We have sheltered our elder child from tragedies thus far. He was only 10 months old, nursing in my arms in fact, when I saw the first footage of the news on September 11th. We have yet to tell him about it, although I think of it often as I watch the boys build ever-larger towers, calling out to each other, "Knock this one down!" As it should, it will become part of the American history these boys learn and we will be right there to delve deeply into the issues with them when the time comes. But a 6-year old has no way to make sense of such an event.
So today, the day after the horrible tragedy at Virginia Tech, was the first time I realized that I had to say something to him. No, he can't really make sense of this event either, but he is going off to spend the day with a group of children who will know. And they'll be talking about it. Probably in grim detail. How awful it would be for him to hear of such a thing from 7-year olds and not from us.
I sat down with Baxter a bit before school, interrupting him as he self-taught Morse Code from an old Charlie Brown book. I explained in outline form what I knew of what had happened. Of course, I couldn't answer that most basic question, "Why??", other than to say that someone was deeply, deeply unhappy and made a tremendous mistake. He asked if the man was in jail and I hesitated but did tell him that the man had committed suicide; again, he was going to hear it from someone less tactful soon enough. This became the focus of the conversation after that, as Baxter had never heard of or imagined such a thing as someone taking his own life. In the moment, he was mainly concerned with the logistics of suicide rather than the emotional ramifications, i.e., how would that man have to hold the gun to do that? I startled him when I suggested that a great many people are feeling very sad today, and watched his face change as this dawned on him.
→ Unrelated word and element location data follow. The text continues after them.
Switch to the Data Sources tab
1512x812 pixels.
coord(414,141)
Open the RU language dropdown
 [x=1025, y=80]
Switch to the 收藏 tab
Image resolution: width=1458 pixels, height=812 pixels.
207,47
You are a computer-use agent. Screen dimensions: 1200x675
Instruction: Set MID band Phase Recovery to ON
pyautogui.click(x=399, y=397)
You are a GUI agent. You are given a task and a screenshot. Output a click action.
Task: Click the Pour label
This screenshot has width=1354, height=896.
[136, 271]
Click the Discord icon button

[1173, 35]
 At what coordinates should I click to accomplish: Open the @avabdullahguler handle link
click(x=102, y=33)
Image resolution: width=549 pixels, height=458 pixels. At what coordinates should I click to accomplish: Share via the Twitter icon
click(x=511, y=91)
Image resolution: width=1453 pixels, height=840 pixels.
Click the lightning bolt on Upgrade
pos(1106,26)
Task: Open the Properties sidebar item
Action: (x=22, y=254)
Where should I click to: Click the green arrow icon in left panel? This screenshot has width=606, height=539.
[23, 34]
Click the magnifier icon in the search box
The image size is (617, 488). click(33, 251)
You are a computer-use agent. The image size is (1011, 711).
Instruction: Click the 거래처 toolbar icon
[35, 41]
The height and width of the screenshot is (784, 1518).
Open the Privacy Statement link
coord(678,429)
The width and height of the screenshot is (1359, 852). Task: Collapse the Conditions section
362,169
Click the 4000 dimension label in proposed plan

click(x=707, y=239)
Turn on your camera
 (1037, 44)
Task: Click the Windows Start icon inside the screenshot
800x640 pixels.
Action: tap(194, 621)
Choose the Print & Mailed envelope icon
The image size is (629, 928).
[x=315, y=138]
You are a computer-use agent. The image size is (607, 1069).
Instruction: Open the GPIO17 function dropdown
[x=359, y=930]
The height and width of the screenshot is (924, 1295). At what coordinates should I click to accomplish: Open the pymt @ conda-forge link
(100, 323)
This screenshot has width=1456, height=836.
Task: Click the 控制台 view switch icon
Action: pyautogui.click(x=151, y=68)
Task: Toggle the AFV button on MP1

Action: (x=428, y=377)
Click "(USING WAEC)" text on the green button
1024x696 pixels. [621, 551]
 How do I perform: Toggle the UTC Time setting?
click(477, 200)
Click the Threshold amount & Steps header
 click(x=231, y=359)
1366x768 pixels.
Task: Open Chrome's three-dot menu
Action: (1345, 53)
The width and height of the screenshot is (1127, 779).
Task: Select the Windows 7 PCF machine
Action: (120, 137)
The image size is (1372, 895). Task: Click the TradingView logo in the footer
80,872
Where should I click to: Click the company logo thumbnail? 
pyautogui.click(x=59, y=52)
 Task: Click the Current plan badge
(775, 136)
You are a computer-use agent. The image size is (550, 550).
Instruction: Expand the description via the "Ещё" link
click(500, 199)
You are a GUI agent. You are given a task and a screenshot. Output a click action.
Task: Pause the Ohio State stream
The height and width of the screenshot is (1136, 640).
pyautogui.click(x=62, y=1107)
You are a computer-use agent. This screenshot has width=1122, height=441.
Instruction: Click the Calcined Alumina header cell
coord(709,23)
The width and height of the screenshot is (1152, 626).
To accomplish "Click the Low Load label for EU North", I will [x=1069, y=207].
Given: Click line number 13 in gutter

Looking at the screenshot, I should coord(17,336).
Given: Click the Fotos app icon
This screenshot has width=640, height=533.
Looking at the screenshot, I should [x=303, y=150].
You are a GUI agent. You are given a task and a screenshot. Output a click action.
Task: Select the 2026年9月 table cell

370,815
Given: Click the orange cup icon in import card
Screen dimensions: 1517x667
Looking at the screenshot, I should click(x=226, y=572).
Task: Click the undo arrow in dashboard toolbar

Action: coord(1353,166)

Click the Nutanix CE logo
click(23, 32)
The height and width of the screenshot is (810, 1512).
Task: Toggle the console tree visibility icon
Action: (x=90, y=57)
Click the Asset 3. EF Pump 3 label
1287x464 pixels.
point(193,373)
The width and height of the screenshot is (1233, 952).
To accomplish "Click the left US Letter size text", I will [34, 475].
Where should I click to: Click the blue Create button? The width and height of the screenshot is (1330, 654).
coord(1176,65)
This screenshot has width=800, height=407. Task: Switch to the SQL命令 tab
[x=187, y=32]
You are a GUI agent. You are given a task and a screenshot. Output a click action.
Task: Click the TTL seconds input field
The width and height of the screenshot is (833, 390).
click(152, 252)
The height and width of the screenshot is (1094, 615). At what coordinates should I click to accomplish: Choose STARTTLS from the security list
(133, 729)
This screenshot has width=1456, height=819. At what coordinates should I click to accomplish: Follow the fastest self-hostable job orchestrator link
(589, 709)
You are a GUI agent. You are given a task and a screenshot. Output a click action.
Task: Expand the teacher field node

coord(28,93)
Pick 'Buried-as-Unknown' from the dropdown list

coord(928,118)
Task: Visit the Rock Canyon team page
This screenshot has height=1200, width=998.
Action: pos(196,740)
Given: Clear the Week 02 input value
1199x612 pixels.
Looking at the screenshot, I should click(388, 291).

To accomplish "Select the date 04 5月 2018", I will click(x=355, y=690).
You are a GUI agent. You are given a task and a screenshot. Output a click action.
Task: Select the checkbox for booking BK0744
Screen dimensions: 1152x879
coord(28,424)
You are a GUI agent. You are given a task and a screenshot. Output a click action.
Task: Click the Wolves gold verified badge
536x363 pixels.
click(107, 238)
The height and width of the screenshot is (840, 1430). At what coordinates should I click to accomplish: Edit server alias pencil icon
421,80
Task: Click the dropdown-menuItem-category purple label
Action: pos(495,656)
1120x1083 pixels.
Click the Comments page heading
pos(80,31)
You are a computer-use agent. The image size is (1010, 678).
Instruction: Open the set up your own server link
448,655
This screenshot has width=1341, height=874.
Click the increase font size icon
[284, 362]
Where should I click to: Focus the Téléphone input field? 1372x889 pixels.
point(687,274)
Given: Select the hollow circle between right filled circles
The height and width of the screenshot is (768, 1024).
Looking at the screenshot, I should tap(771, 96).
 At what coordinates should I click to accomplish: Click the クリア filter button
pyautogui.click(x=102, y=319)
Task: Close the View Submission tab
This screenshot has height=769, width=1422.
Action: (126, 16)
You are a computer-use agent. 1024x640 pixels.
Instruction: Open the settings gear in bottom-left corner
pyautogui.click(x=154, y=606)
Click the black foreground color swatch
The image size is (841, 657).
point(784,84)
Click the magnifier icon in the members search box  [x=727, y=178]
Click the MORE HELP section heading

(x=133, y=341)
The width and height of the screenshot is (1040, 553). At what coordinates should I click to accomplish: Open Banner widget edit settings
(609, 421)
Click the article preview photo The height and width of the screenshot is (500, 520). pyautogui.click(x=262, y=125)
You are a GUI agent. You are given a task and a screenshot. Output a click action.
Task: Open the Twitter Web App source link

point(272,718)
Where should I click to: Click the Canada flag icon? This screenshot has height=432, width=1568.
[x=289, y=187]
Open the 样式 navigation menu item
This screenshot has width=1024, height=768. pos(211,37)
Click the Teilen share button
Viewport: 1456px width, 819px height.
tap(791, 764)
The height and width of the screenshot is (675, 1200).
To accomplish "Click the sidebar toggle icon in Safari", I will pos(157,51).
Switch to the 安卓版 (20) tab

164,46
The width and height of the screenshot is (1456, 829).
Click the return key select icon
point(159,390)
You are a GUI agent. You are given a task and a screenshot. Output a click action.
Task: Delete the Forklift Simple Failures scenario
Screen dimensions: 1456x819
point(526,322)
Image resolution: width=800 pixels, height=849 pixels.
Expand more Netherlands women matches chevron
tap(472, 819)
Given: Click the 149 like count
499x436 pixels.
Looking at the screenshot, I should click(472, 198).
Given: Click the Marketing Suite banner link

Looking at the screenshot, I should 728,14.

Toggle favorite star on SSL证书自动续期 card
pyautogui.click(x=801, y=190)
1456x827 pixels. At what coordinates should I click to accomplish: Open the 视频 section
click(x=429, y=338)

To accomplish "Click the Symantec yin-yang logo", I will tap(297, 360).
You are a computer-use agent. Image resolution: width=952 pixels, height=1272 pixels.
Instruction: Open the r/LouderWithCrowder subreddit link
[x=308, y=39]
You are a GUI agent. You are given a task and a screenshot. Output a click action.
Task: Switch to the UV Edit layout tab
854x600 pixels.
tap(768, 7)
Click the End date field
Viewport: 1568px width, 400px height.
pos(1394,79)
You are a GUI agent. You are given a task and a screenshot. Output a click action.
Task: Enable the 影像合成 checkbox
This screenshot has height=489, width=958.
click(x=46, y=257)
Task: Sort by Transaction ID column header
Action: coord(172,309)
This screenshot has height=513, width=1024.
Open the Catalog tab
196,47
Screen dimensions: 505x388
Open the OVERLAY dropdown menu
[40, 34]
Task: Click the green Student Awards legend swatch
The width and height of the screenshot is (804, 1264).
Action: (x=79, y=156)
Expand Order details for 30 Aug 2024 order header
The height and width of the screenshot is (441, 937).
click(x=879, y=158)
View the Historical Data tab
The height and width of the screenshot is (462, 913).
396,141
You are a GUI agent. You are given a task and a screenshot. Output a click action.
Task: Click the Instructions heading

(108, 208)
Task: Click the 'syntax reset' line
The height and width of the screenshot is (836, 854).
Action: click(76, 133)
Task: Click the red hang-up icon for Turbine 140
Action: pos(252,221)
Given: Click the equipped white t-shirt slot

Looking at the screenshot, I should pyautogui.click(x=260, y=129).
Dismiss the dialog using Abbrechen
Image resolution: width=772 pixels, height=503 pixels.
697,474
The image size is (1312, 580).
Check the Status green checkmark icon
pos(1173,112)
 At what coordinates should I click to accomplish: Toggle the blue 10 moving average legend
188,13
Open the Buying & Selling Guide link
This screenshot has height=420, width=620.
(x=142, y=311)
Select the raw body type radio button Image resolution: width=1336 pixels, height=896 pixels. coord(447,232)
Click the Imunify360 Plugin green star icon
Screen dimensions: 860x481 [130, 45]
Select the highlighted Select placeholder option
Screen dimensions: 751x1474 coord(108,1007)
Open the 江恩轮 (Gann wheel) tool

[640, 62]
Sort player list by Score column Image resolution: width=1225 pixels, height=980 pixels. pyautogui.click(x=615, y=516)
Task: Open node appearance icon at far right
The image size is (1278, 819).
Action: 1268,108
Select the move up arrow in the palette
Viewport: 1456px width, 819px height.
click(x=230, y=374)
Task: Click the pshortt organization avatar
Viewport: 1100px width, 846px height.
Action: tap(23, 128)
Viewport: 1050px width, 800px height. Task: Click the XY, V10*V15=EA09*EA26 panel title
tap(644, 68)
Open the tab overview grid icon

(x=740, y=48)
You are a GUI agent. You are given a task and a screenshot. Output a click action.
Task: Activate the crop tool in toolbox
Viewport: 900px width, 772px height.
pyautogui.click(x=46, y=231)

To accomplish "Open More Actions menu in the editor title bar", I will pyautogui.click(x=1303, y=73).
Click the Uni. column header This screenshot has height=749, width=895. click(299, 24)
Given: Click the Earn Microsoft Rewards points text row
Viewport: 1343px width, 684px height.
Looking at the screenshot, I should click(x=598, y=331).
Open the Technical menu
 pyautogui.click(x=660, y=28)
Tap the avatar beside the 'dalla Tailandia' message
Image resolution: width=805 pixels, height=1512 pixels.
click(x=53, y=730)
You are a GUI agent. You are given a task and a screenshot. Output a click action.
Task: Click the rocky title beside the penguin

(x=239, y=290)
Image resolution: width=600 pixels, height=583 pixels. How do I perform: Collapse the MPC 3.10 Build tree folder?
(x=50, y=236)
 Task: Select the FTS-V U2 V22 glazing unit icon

And I guess that's what I mean about our young children truly not being prepared to deal with such an event. The level at which they understand something so inhumane is probably that basic level about how it was carried out; this is, after all, what they later act out on the playground when they "shoot" at each other and die, or put each other in jail. It's no coincidence that they believe in super powers, too, is it? (And yes, they really do believe in super powers - after all, they believe in the Tooth Fairy and the Easter Bunny, so why couldn't someone have those powers?) I suppose it's what they use to protect themselves from this information that begins to seep into their sweet little worlds: if they can suddenly turn into a hawk and fly away - if they can shoot lasers from their eyeballs against enemies - then they're still safe in a world that's scarier than they thought, right? I'm glad they have a way to feel powerful and strong as they are learning more about the world.
So I think the best we can do is to bring some real emotion into tragedy for them. Don't let it simply be about how that man held the gun to take his life; let it be about how horribly sad and lonely that man was, how scared the students were, how bereft the families and friends are. We don't need to overdo it because that can also be traumatic, but it's incredibly important to attach some emotion to this for our big kids, no matter how desperately we want to hide them away from any such information.
They surely can't live in their cocoons forever, but at least we can support them by holding the fragile, cracking shell in our hands as they begin to peek out.